Chicken liver parfait, light and well blended, came with sourdough toast and grape chutney. Roast beef rump, properly pink as requested, was accompanied by goose fat-roasted potatoes, good veg and that substantial Yorkshire pudding.

Carl, ever the pragmatist, noted that the condiments were in open dishes. “What if someone sneezes?”

he said.

Other starters included vine tomato soup and red mullet. Mains might have been roast chicken or a vegetarian dish that began with poached hens’ eggs. Little surprising, only the quality.

Four puddings, too: lemon tart, “very sweet” rice pudding, a cheese board and an ice cream sundae that really was sundae best, a silly thing richly redolent of childhood treats.

All four of us thoroughly enjoyed the experience, the bill with drinks £75. We’ll return – but for the moment, off we pop.

Small and large plates of à la carte dishes; kids’ menu. Under-fives eat free. Fine for the disabled.

LAST week’s column noted some acerbic comments by Head of Steam pub chain boss Tony Brookes – made at the launch in Durham of Camra’s 2010 Good Beer Guide – about the Wetherspoon’s pub group.

“The cuckoo in the licensed trade nest,” was among the more kind.

It was almost coincidental that, the following morning, we breakfasted at the WT Stead, the Wetherspoon’s pub next to this office in Darlington, and fell to reading the company magazine.

The Bishops’ Mill in Durham has won one of the city’s Best Bar None awards. The Punch Bowl in York has been named pub of the season – by Camra.

Stead’s full breakfast is £3.89, and really wasn’t much to crow about.

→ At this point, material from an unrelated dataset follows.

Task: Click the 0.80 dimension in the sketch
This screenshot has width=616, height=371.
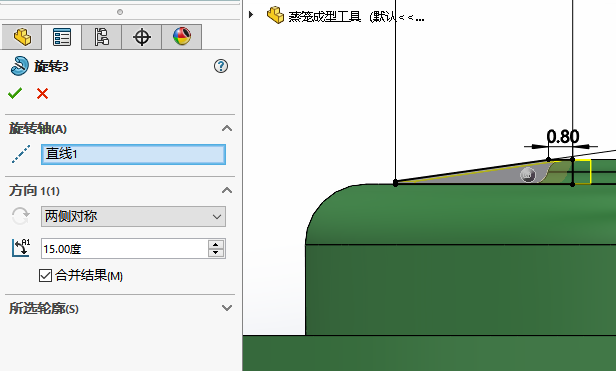Action: (x=563, y=137)
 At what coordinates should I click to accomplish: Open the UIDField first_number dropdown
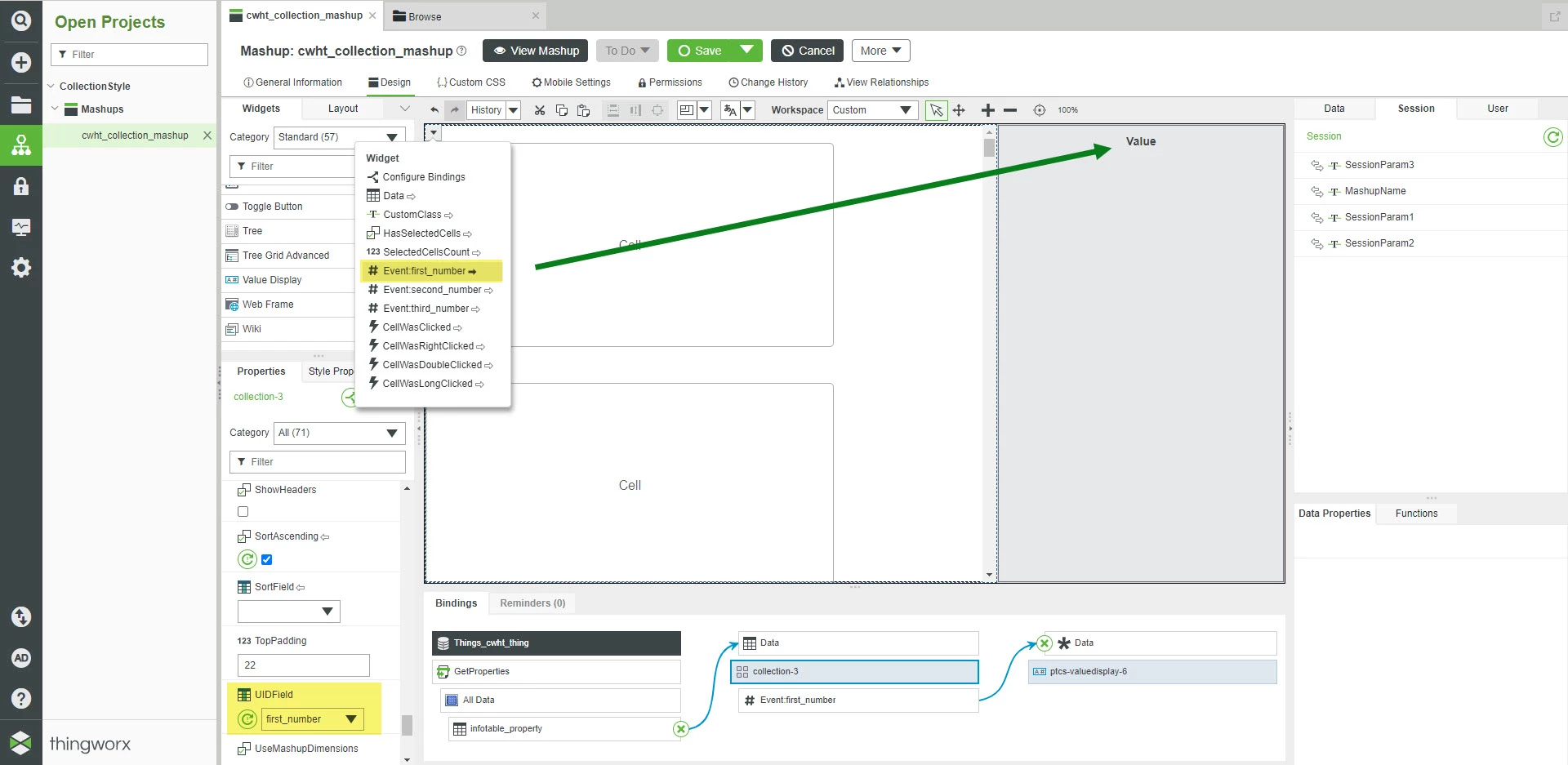(x=312, y=719)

Luke-warm, formulaic, heavy on the digestion. From tomorrow, says the magazine, there’ll be optional black pudding.

The mighty Arsenal came up mute on the television and thus spoke for themselves. The day was off to a good start after all.

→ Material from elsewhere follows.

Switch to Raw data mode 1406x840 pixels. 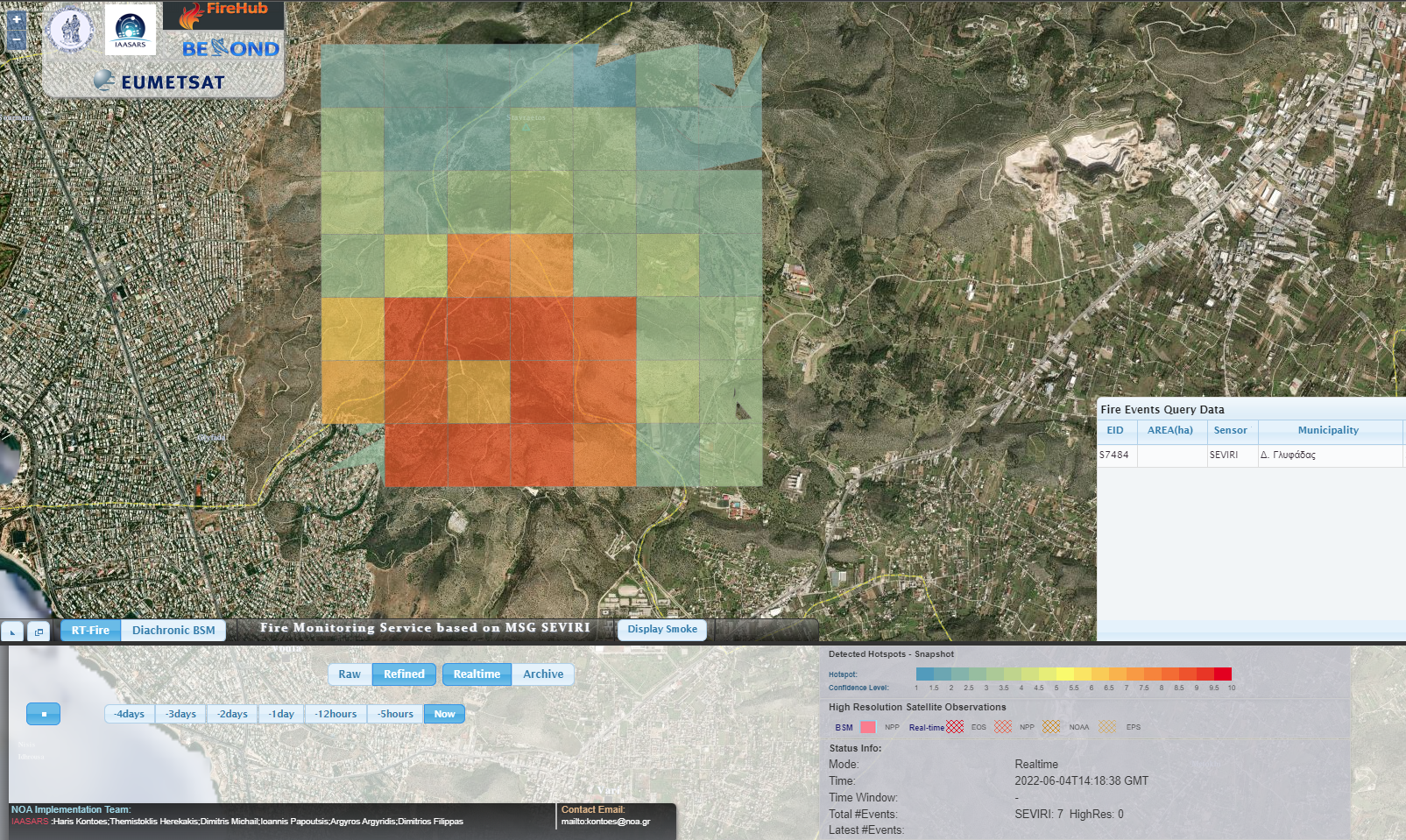350,674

FOR much the same reason – the lady of this house once again absent without leave – an itinerant tray of fish and chips (£4.40) from the Golden Chippy in Ferryhill market place. Lovely, succulent, lightly battered cod; beautifully cooked chips and lots of both. First rate.

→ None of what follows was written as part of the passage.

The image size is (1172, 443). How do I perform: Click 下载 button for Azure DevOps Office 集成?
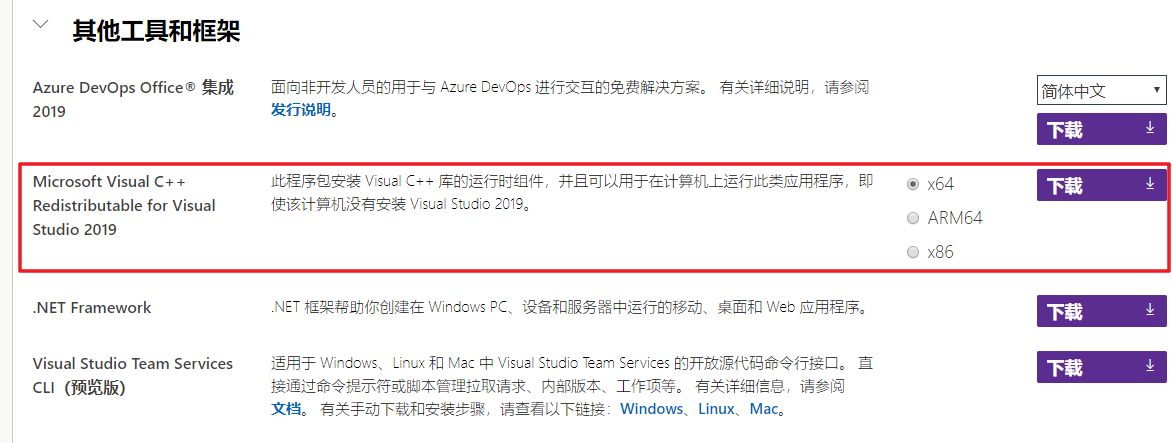tap(1065, 130)
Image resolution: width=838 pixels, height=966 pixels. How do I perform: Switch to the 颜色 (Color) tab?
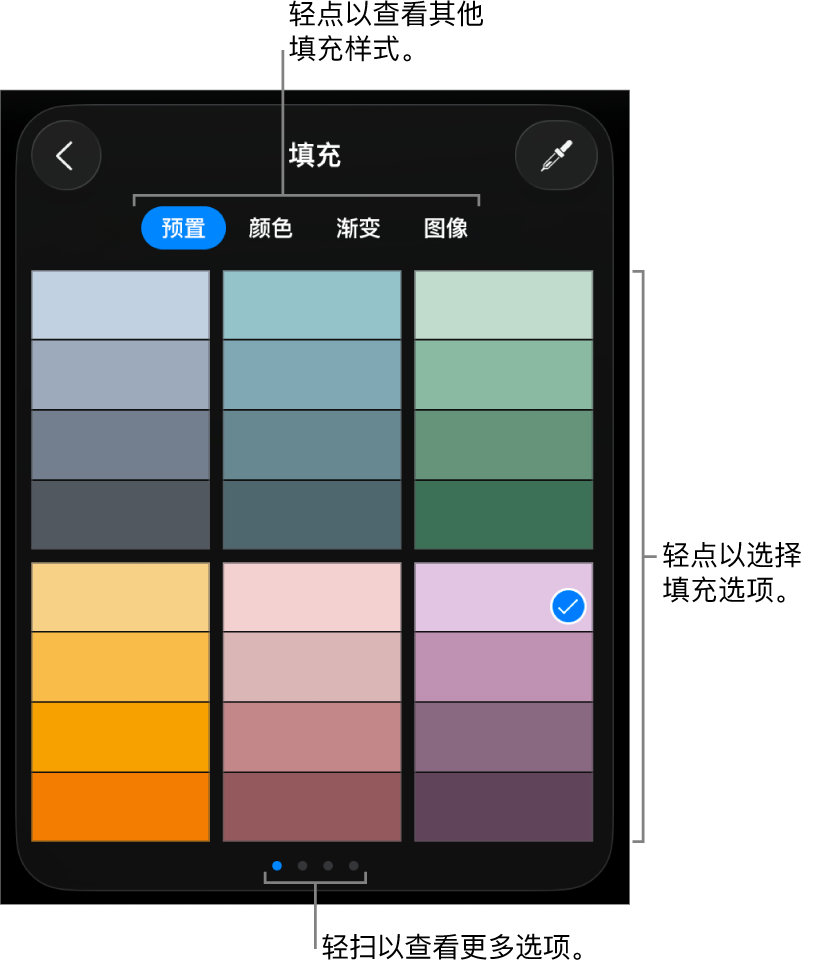[x=268, y=228]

A TOE in the water at the Black Swan in Ravenstonedale, between Kirkby Stephen and the M6, last week’s column scurrilously wondered how the nearby Scandal Beck came by its titillating name.

Paddy Burton and Phil Atkinson both have theories. Stephen Howarth in Sadberge also points out that Primrose Coaches, which ran that way to Blackpool, now operates as Classic Coaches of Annfield Plain.

Paddy, from Sunniside above Crook, supposes that it means “short valley” – from the Old Norse skannr (short) and the Germanic dal (valley) – as, of course, in dale.

There’s also an Anglo-Saxon possibility, meaning beautiful scene.

Ravenstonedale’s charms notwithstanding, Paddy prefers the first.

Phil, Witton Park lad now in Canada, also posits two theories. One’s the Old French scandale – meaning snare or stumbling block and itself from Latin or Greek – and the other’s Viking. It’s amazing what you learn: verily a school for Scandal.

BENEATH the headline “Bum note”, and after confusing “crotchet” and “crochet”, we carried seven days ago an illustration of the musical note, supplied by a reader. Les Wilson and Neil Gargett point out that the note was a semi-quaver, worth only a quarter of a crotchet. “Full marks for spelling but, sadly, none for pictorial representation,” says Les.

…and finally, the bairns wondered if we knew what happened when the cat swallowed a 10p piece.

There was money in the kitty, of course.